Joe emerged from the labyrinthine depths of the paper mines under Corporea, blinking against the glare of the sun he knew once upon a time in his green days. Emerged into the city, emptied of its citizens, newspapers fluttering like damaged birds along deserted streets. One week after the last ship had gone.
"HELLO," Joe called out, because it made sense to advertise his presence.
HELLO echoed around him, from the glass towers. From the blacknesses of concrete parkades.
Joe caught a passing newspaper page. It was from the Daily's Sports section. He released it. It veered away on the breeze up from the flashing bay before the city. He blinked, spun, raced after the sports page.
The page had rejoined the flock of newspaper pages. All whirled away up the street, formerly the heart of the city's financial district, where trash and street people would promptly have been swept away just one week ago. Buckie Rogers, coach of the Slammers, grinned at intervals from the tumbling sports page.
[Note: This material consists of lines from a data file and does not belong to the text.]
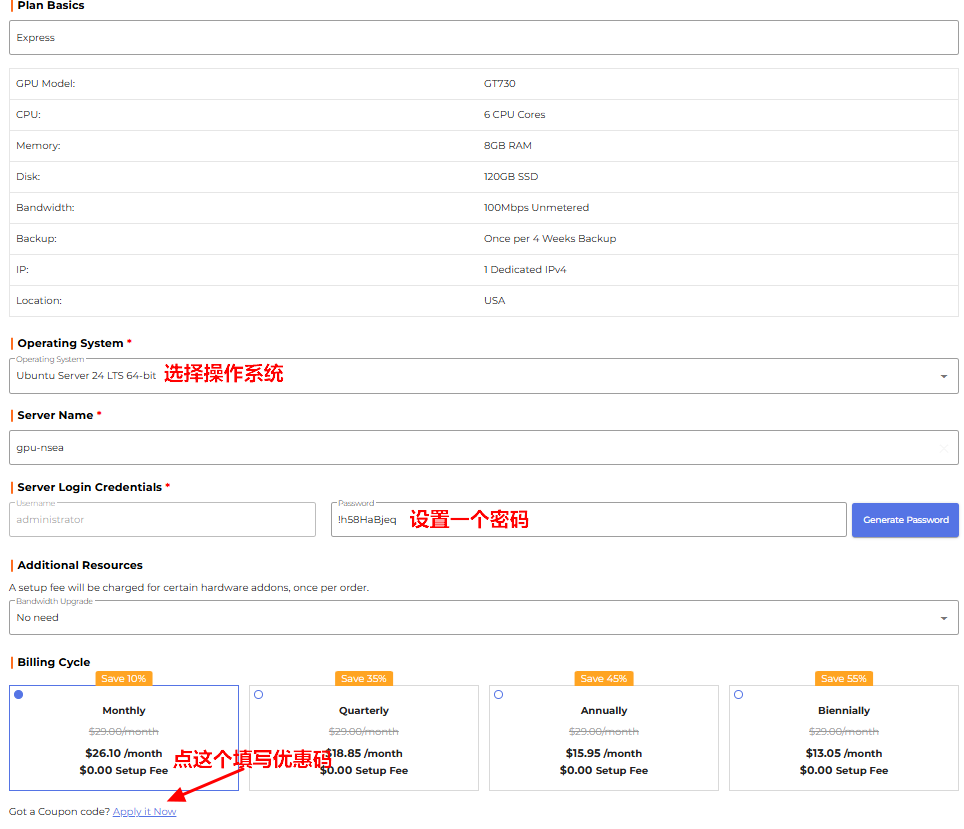Click the Bandwidth Upgrade dropdown arrow
This screenshot has width=964, height=829.
943,619
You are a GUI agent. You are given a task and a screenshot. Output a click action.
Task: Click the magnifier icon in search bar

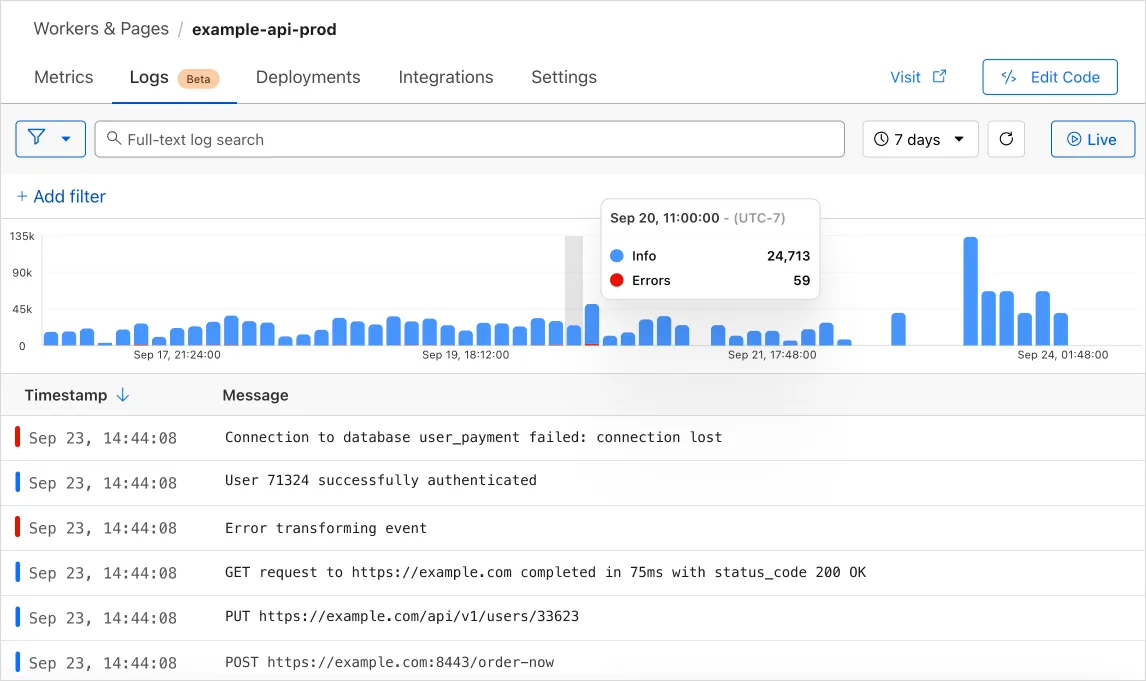pyautogui.click(x=114, y=139)
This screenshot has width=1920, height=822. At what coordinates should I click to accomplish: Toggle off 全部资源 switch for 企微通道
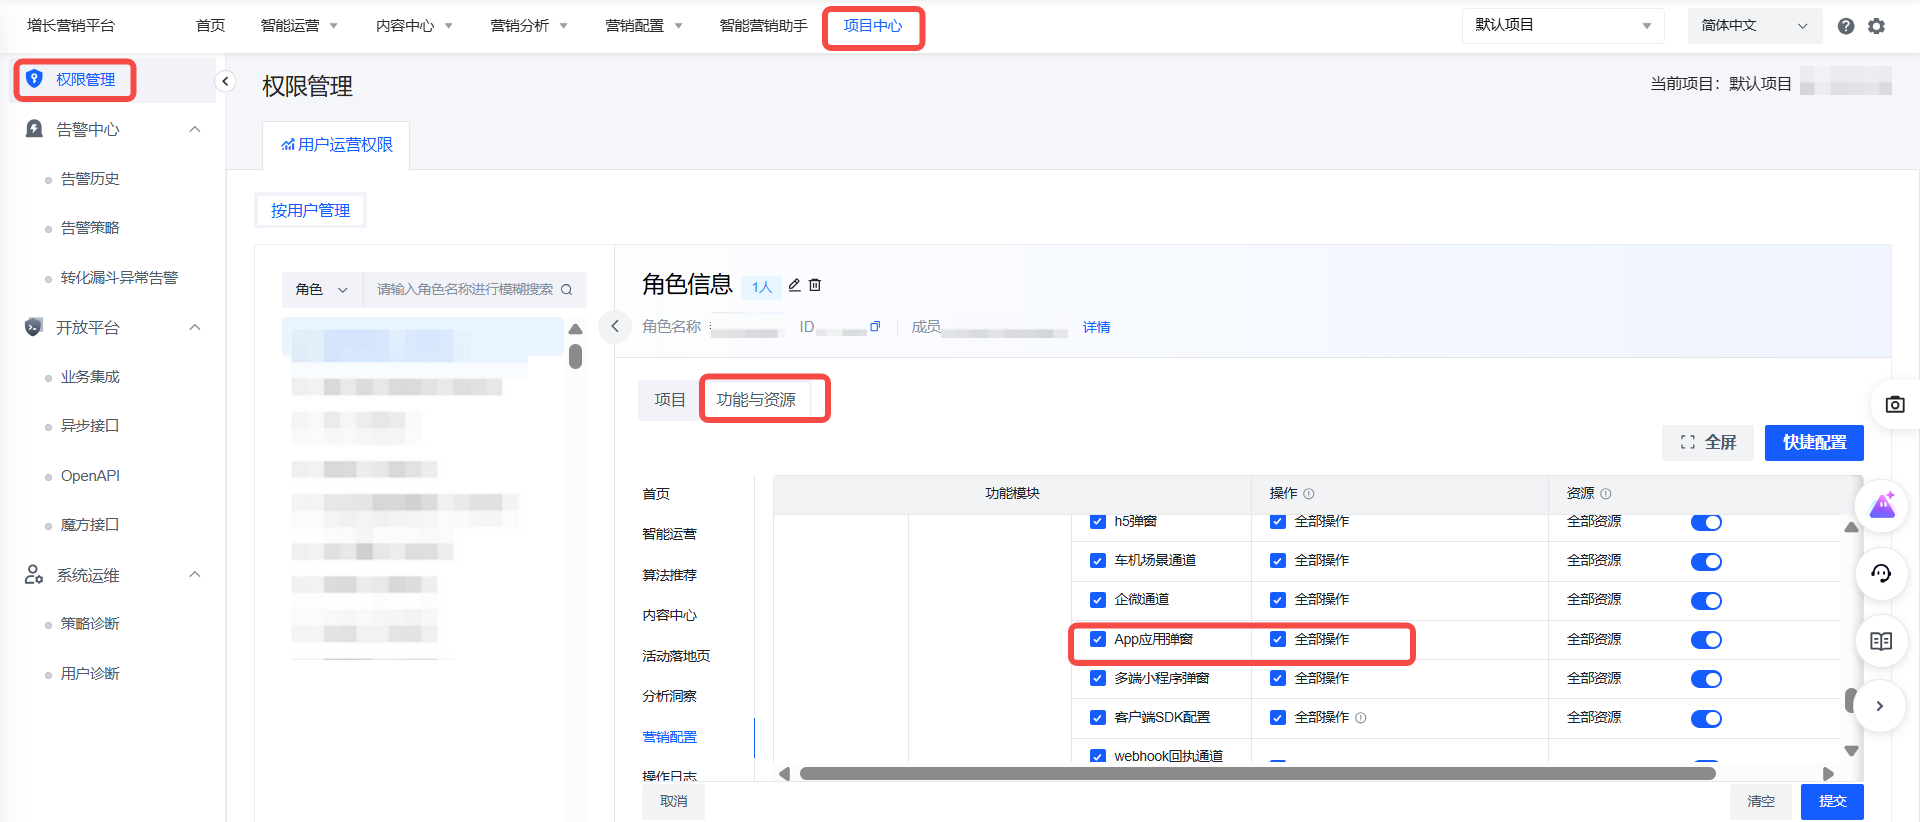pos(1706,601)
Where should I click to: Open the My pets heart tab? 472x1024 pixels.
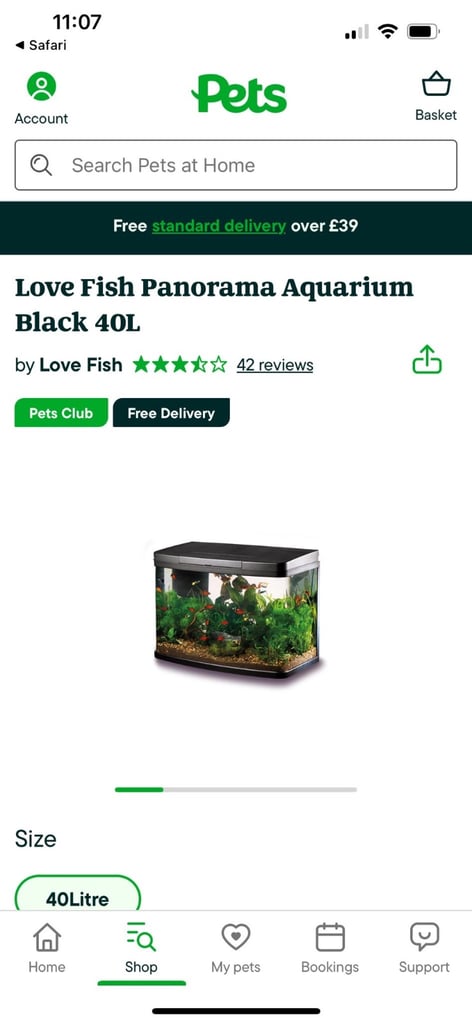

It was the glimpsed story, though, Joe wanted so to read, to properly comprehend.
The flock of papers swirled left, ducked Joe's hand to the right, lifted over dusty cars parked along the road edge, passed expired parking meters. Buckie Rogers grinned, twirled high. Joe wasn't going to catch him, not that sports page. The flock swung right on Hornby on the sea breeze striking the facade of the Royal Bank at the top of the street.
Rasping for breath, Joe stooped over, hands on his knees. A lifetime toiling in Corporea's paper mines hadn't prepared him for athletics. His shirt stuck to his back.
Joe felt a warm puff on his seaward ear he took for the breeze from the bay once crowded with sailboats. Then another warm puff. It wasn't the sea breeze. A dog waited by him on the empty street. A mutt of a dog about knee-high, with wiry grey fur in need of brushing. And gleaming grey eyes. It watched him. Its tail hung, like it hadn't decided yet if it would wag it.
"You never would've caught it," it said.
Joe's mouth fell open.
"Not on your two legs. I might've. I have four, you see."
Joe swallowed. "Buckie Rogers. Something about evacuation. Team training. Lower gravity, I dunno."
"Everybody left. Forgot to feed me. Will you feed me?"
Joe blinked at the dog's shining eyes. "Yeah. Sure. Whatever."
The dog wagged its tail, just the once. "Then I'll call you Master. We should really be running. Now. Fast as your two long legs might carry you. Before the noisy thing comes."
"Wha...?" But then Joe straightened up, saw an odd something, in the sky high overhead. A deeper blue something against the familiar blue sky. And big as a city. The hairs prickled up Joe's neck.
"You don't hear it? Must be your human ears. I've been hearing it for weeks."